What is needed:
Any pictures in the records below must be left out when you repeat the lines from the line containing "Viewport: 259px width, 98px height." through the line containing "Expand the small arrow in left sidebar" exactly.

Records:

____

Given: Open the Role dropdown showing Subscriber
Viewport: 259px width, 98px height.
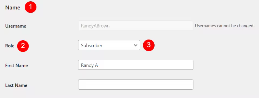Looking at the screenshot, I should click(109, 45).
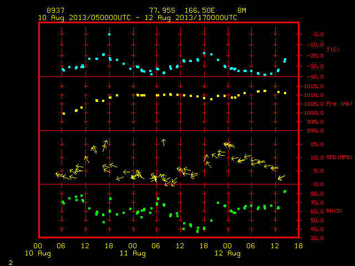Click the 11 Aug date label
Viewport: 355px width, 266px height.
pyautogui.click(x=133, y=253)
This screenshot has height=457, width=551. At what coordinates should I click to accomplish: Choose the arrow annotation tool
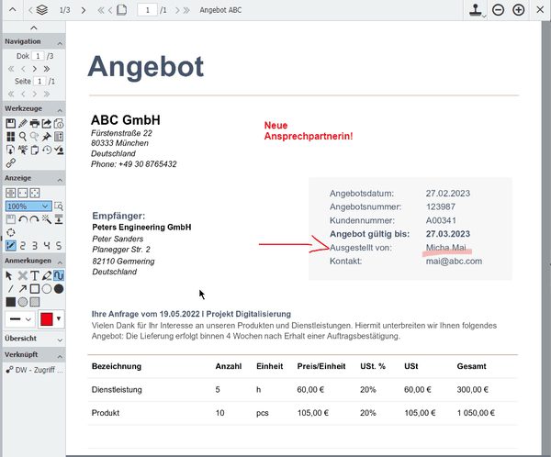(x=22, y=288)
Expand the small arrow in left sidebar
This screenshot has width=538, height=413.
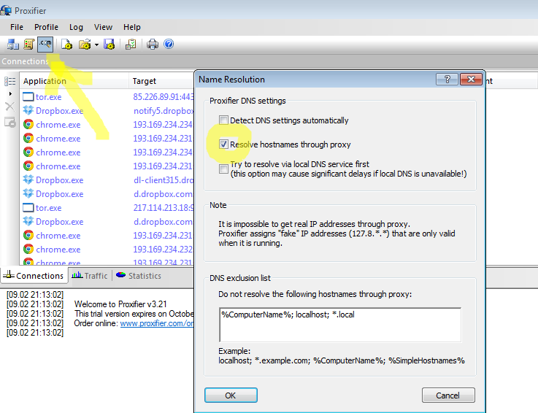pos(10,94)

____

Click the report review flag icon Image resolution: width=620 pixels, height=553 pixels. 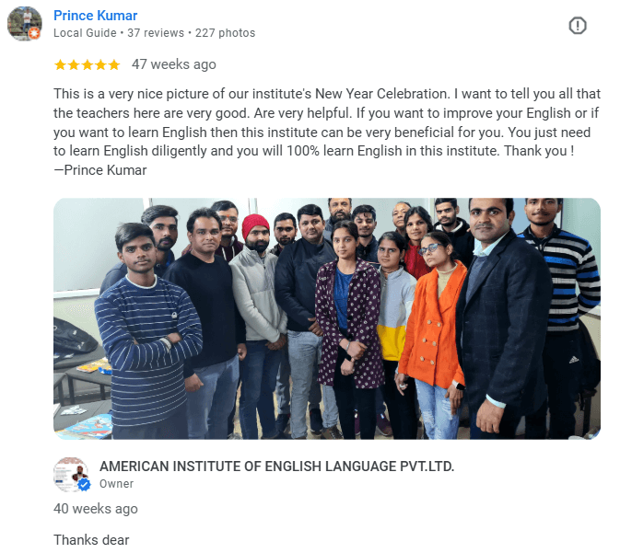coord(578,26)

____

Answer to this task:
Viewport: 259px width, 98px height.
Looking at the screenshot, I should click(109, 45).
Click the 11 Aug date label
Viewport: 355px width, 266px height.
pyautogui.click(x=133, y=253)
This screenshot has height=457, width=551. At what coordinates should I click to accomplish: Choose the arrow annotation tool
(x=22, y=288)
Expand the small arrow in left sidebar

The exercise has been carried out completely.